C-grade religion is a fool’s errand, ignorant of the nature of God and His purposes accomplished in Jesus. God does not desire our assembling and service to be placated; God wants us to know Him and be like Him. God sent His Son, the express image of His character, so we could know who He is and what He is like (John 1:1, 14, 18, 14:6). God loves us and desires for us to love Him (John 3:16, 1 John 4:7-21): we have been separated from God by our sin, corrupted in nature, and God wants us to be reconciled to Him so we can learn to be like Him and thus be one with God as God is one within Himself (John 17:20-23, Romans 5:6-21).

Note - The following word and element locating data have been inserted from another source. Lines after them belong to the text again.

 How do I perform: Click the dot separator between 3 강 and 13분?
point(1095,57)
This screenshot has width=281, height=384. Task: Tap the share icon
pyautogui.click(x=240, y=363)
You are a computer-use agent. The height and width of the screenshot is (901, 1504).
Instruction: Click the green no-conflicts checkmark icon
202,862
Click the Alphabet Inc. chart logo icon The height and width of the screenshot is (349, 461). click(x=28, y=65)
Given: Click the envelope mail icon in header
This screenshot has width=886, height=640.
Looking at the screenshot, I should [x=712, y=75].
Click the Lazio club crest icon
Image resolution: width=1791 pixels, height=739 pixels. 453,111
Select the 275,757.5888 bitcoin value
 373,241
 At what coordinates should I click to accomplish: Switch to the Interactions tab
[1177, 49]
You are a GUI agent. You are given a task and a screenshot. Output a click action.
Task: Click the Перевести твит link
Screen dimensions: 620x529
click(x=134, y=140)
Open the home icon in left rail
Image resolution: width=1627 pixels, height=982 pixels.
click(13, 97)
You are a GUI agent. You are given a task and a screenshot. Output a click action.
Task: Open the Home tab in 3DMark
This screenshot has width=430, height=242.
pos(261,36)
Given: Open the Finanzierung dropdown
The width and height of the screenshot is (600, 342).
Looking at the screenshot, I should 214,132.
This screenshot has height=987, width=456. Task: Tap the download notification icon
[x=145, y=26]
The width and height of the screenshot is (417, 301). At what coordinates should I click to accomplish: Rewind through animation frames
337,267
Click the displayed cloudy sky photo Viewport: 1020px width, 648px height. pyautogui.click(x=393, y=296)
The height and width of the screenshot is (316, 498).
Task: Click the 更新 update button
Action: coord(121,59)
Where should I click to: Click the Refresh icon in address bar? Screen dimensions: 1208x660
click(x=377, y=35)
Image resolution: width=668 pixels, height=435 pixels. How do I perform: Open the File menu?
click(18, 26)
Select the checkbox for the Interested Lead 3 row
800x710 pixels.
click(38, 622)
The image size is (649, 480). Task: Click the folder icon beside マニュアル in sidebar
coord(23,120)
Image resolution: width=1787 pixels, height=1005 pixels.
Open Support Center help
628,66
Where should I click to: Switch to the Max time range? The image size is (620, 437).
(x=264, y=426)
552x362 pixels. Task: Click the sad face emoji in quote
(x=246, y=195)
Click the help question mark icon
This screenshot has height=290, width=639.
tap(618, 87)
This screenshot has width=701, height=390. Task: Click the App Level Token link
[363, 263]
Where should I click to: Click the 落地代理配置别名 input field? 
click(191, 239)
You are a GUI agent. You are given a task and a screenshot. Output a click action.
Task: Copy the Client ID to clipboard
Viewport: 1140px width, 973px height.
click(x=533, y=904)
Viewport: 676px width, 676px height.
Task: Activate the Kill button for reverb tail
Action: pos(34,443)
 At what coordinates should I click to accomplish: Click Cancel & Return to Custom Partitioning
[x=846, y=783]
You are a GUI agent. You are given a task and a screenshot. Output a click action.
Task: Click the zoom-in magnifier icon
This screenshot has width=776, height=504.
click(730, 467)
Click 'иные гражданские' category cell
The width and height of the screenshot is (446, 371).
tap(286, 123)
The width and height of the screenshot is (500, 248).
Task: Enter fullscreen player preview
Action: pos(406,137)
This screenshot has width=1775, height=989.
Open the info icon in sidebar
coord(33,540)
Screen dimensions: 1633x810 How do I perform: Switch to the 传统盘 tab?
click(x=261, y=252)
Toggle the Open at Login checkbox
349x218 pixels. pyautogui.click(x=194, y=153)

If we have truly come to know God as made known in Jesus, we will have no tolerance for C-grade religion. The God Who Is cannot be merely placated and satisfied so as to give people space to go their own way; the God Who Is manifests unity in relationship and desires to have humans made in His image reconciled back to Him in relationship. To know God in Christ is to recognize the imperative of being holy as God is holy, to love God and others as God has loved us (1 Peter 1:13-22). To know God in Christ is to die to self, to be crucified with Christ, so we can turn away from the futile ways of the world and find life indeed in Jesus (Galatians 2:20, Philippians 3:7-14).
Pagans practiced C-grade religion and were condemned (Romans 1:18-32). Israelites practiced C-grade religion, proved to be as pagans, and suffered the fate of pagans (Hosea 6:6ff). C-grade religion remains pagan to this day; it may be tempting, but its end is death. If we wish to find salvation and wholeness we will have to die to self and live to God; we will have to turn aside from the world and our vain imagination and conform to the image of Christ. We will have to know who God is as manifest in Christ and embody His character. Let us find eternal life in Jesus and conform to His image so we may share in relational unity with God!